Yesterday started the colorful Nice Carnival that for 150 years marked the arrival of spring in the city. Huge inflatable sculptures, live music, tons of confetti, battle of flowers and scenic night parades… everything this year will be governed by the theme “The King of World’s Treasures”.
Imagine life in mid-February. Everyone wants to escape the dark, the cold, the grey and overcast skies. Certain dream of Rio and Carnival. But there is an answer a little closer to home — the Med. Just head South to visit the biggest party on the Continent of Europe, after Venice: Rio, Venice and Nice, it doesn’t get more «Carnivalesque» than those three. Food and wine to die for. Add in those sunny Mediterranean winter days and all the glitz of Monaco next door, and you have a royal party. Yes — Nice Carnival is very much a royal affair traditionally ruled by the King and Queen.
Nice Carnival Traditions
This year, from February 10 to 26, the Carnival of Nice is ruled by the The King of World’s Treasures. The King leads the procession through the city streets. There is a carnival village to welcome you in Jardin Albert I with entertainment, gourmet stands, conferences and shows as well as the ticket office.
During the parade, the king presides over more than fifty giant-headed puppets (the Grosses Têtes) each contemplating a jubilant crowd from a height of twelve meters and weighing up to two tons.
Nowadays, carnival chariots parade the main streets to the rhythm of modern music. In the past, the procession used to be accompanied by medieval instruments made of a calabash gourd, a special African pumpkin.
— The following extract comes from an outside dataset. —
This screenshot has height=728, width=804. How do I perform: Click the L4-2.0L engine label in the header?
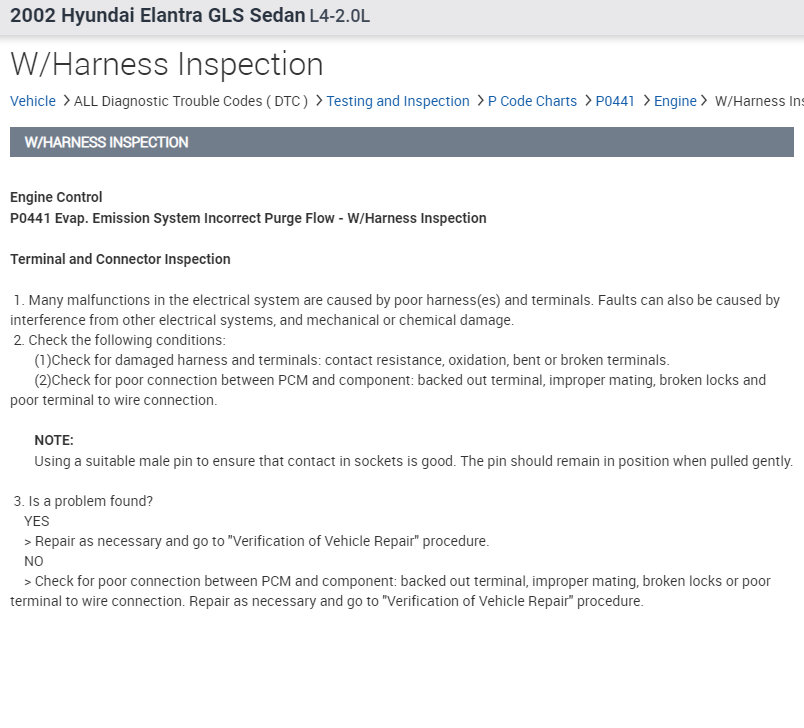pyautogui.click(x=340, y=18)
Not far away from Masséna Square, there is also an iconic Flower Parade which dates back to 1876. The Parade is also called the battle of flowers since the performers launch flowers into the crowds. There is nothing even a little bit warlike about it, happily!
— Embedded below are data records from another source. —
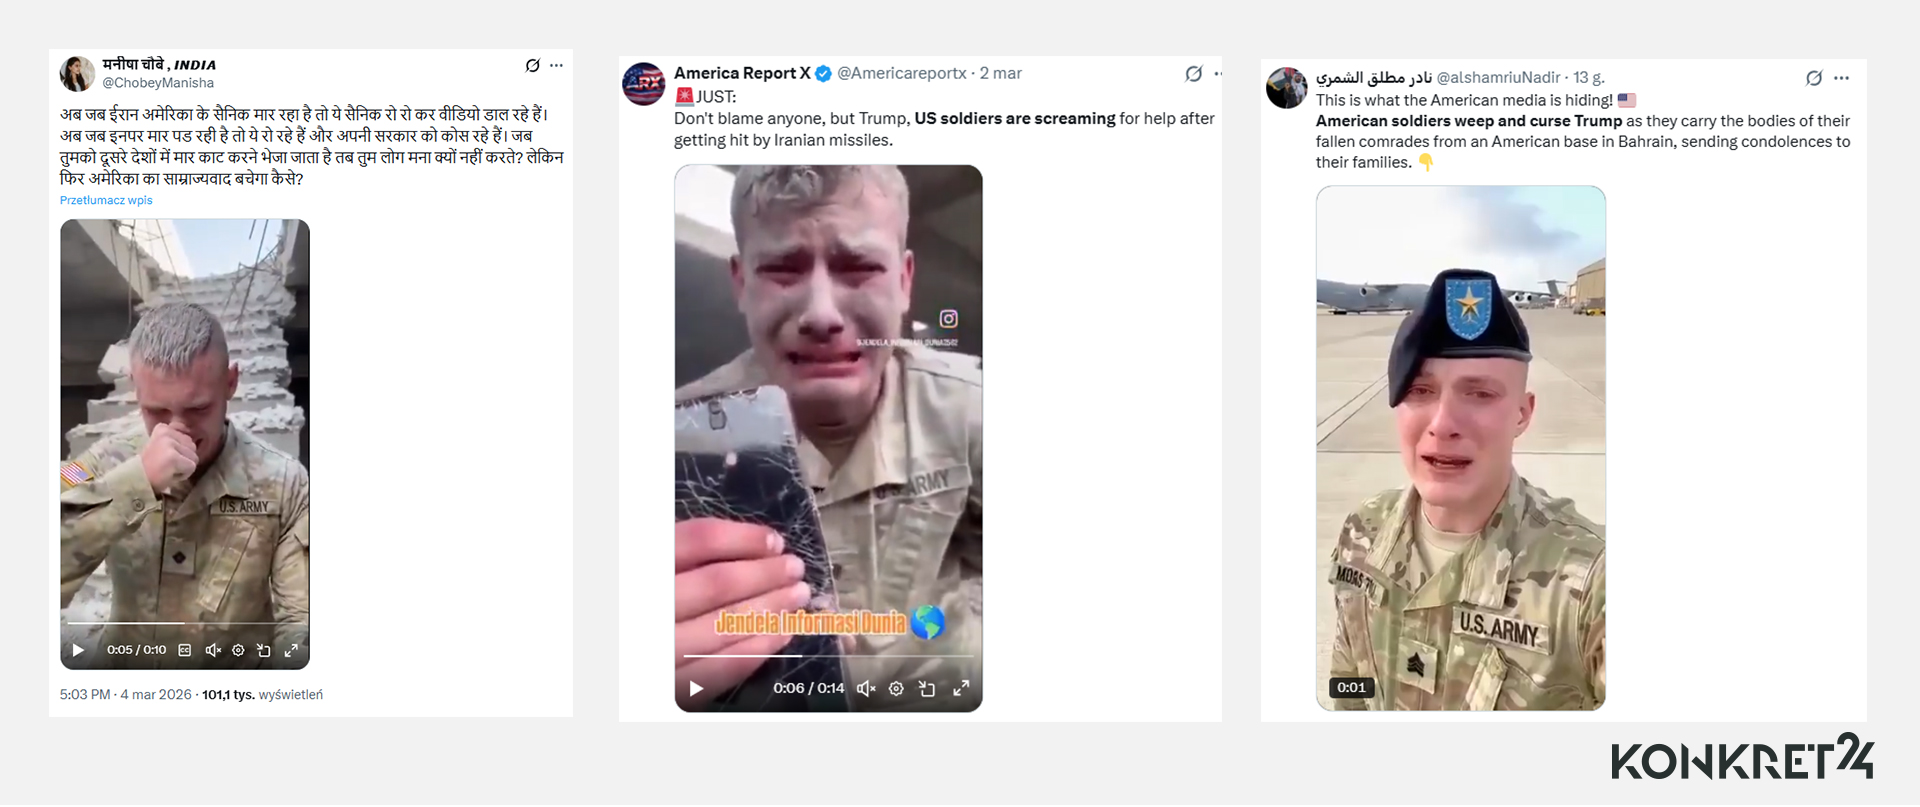Click picture-in-picture icon on left video
The height and width of the screenshot is (807, 1920).
pyautogui.click(x=264, y=651)
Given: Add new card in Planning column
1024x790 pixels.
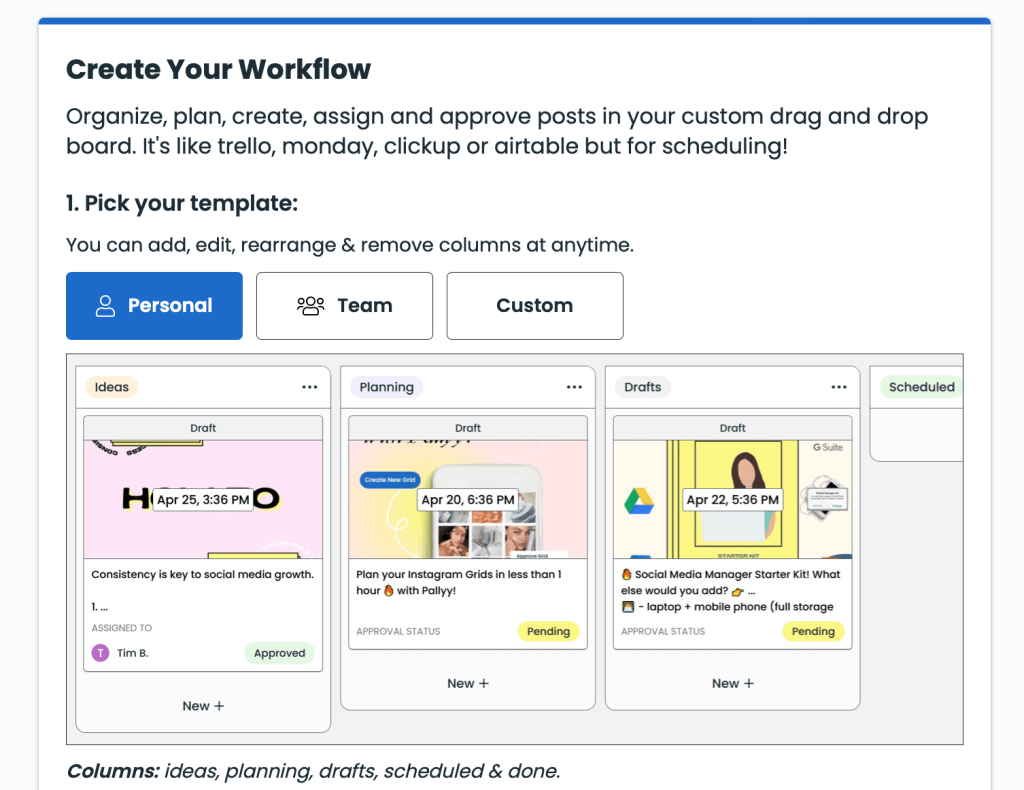Looking at the screenshot, I should [468, 684].
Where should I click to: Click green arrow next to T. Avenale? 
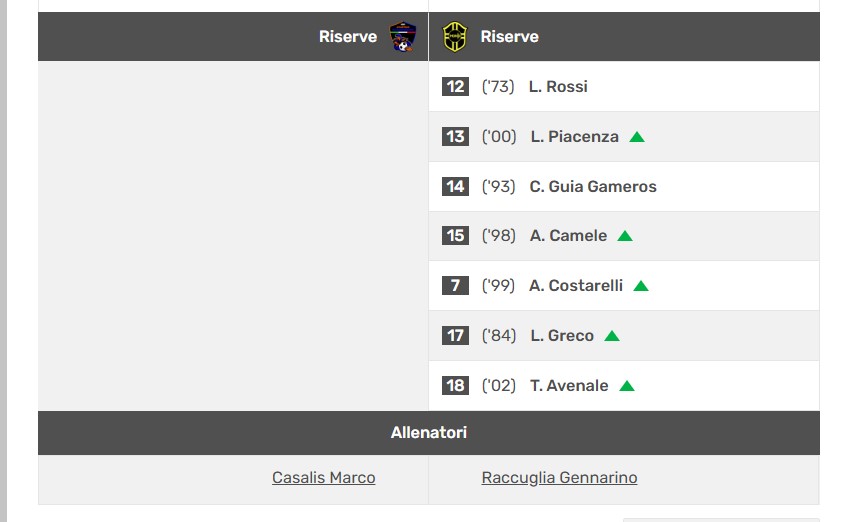coord(627,386)
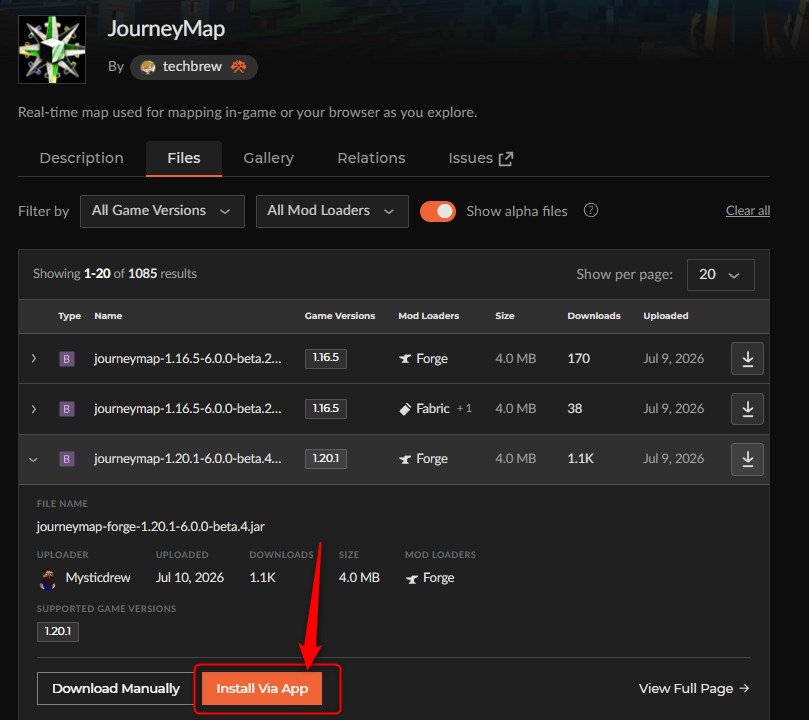Click the Install Via App button
This screenshot has height=720, width=809.
(x=262, y=689)
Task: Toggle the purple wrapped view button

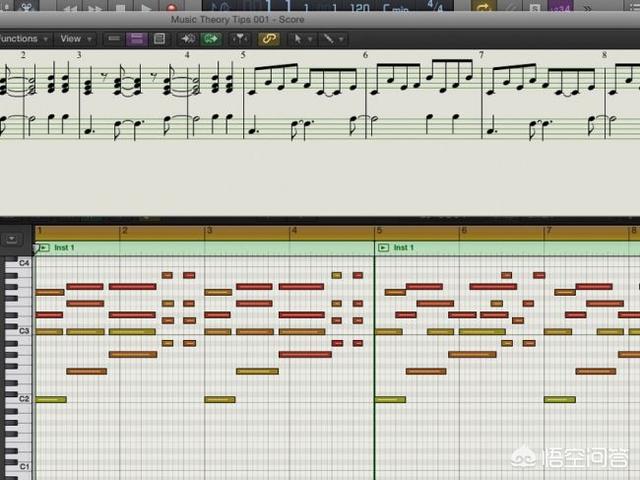Action: coord(135,39)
A Few Words about Carnival of Nice’s History
This French Riviera festival may actually be the oldest Carnival in historic records — going back over 700 years, and most definitely Royal — visited by a Count and a King in its genesis. The Carnival of Nice is first mentioned in the 13th century when Charles of Anjou, Count of Provence and King of Sicily, trilled about the «Joyful days of the Carnival» during his sojourn in the city.
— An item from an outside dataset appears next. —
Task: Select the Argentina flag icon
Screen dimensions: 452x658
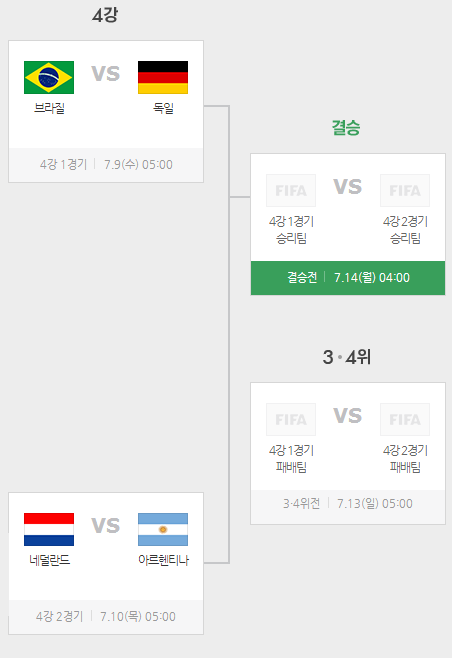Action: [163, 529]
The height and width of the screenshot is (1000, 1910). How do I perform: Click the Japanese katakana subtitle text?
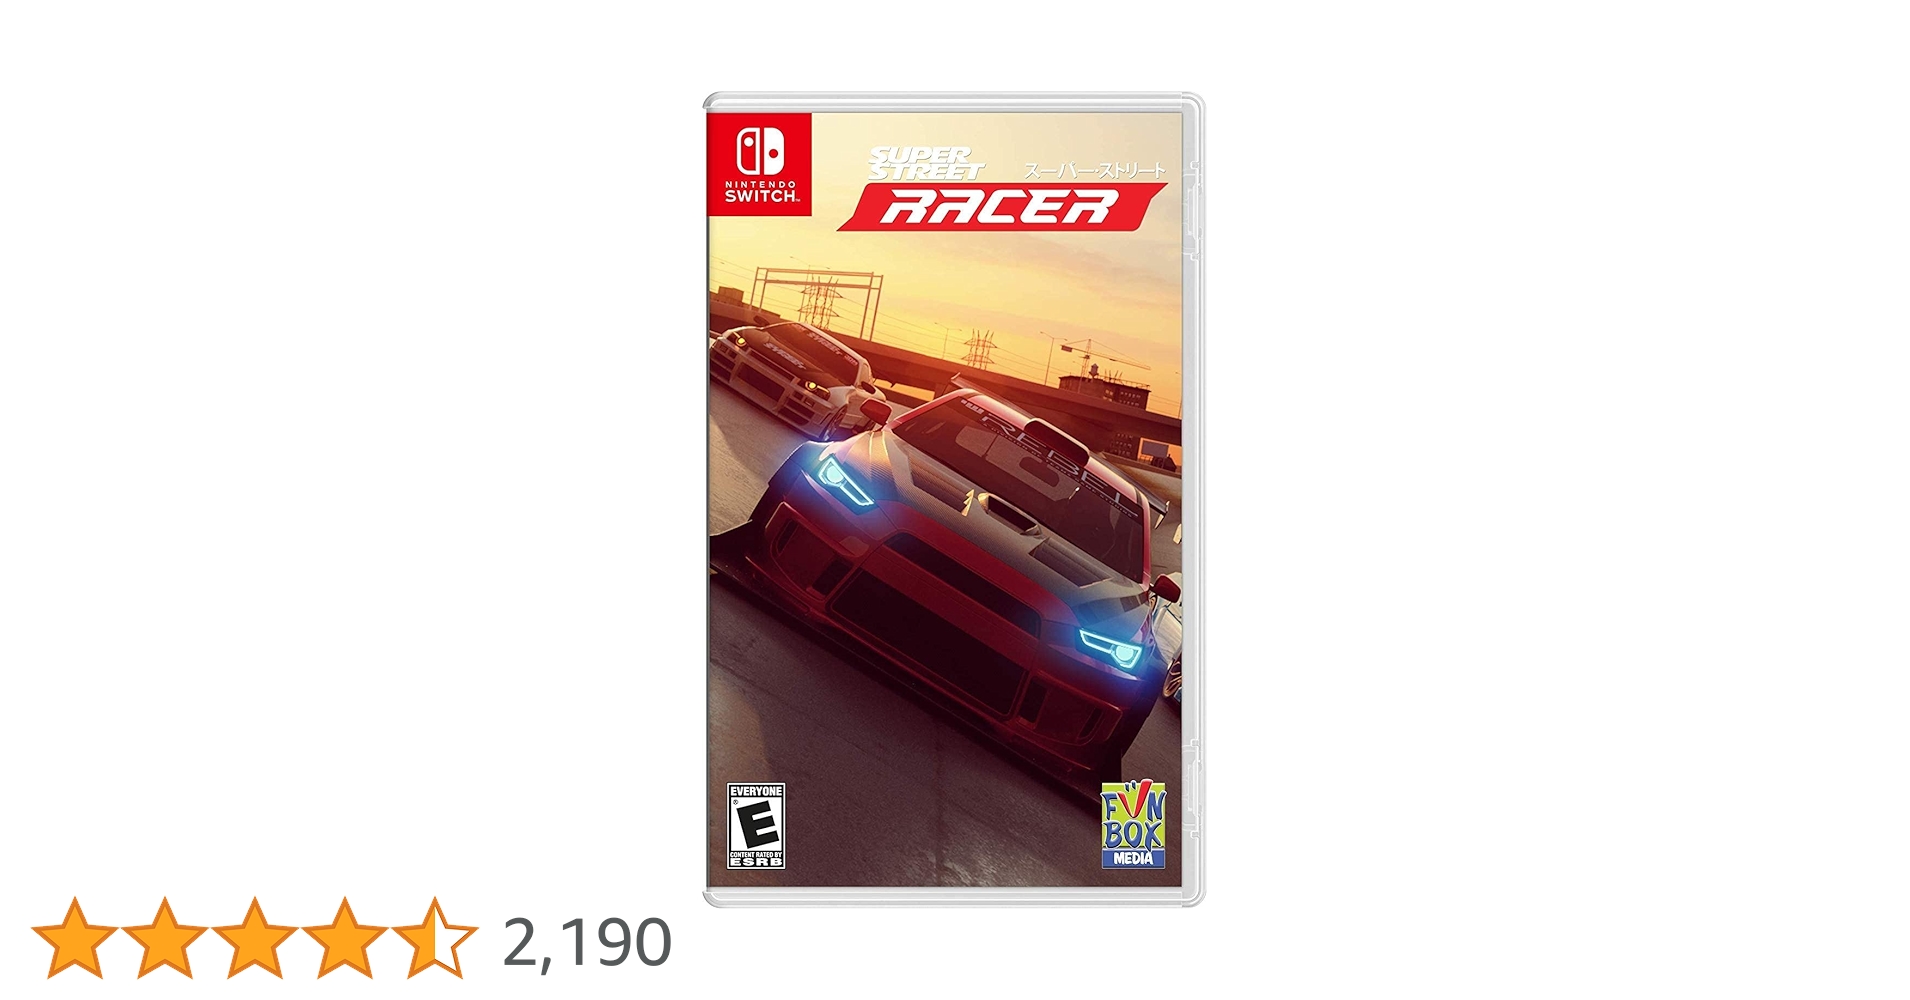click(1094, 171)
The Carnival has been booming since 1830 when Charles-Felix, King of Sardinia and Duke of Savoy, and Queen Maria Cristina of Naples and Sicily came to Nice to celebrate the ancient carnival. To mark the royal occasion, the city held the first parade in their honour.
Interestingly, meat was traditionally eaten over the Carnival. The word «carnival» actually comes from the Latin «carnelevare» which means «to take out the meat». The medieval Church banned meat from the table during the whole period of Lent. So before Lent people had a ball creating Carnivals as it was their last opportunity until Easter to eat meat. The celebration was also a way to chase away the gloom of winter while awaiting the blessing of spring.
It is now a tradition for a mock version of the king to preside over the carnival on Place Masséna during the whole time of this scintillating celebration. On the last evening of the carnival, the effigy of the king is launched into the sea on a small boat and burned before the traditional fireworks in the Bay of Angels.
The Festival has metamorphosed into a day parade of incredible sparkle and imagination of an immense scale with a giant party and lit version at night, a kaleidoscopic extravaganza in neon.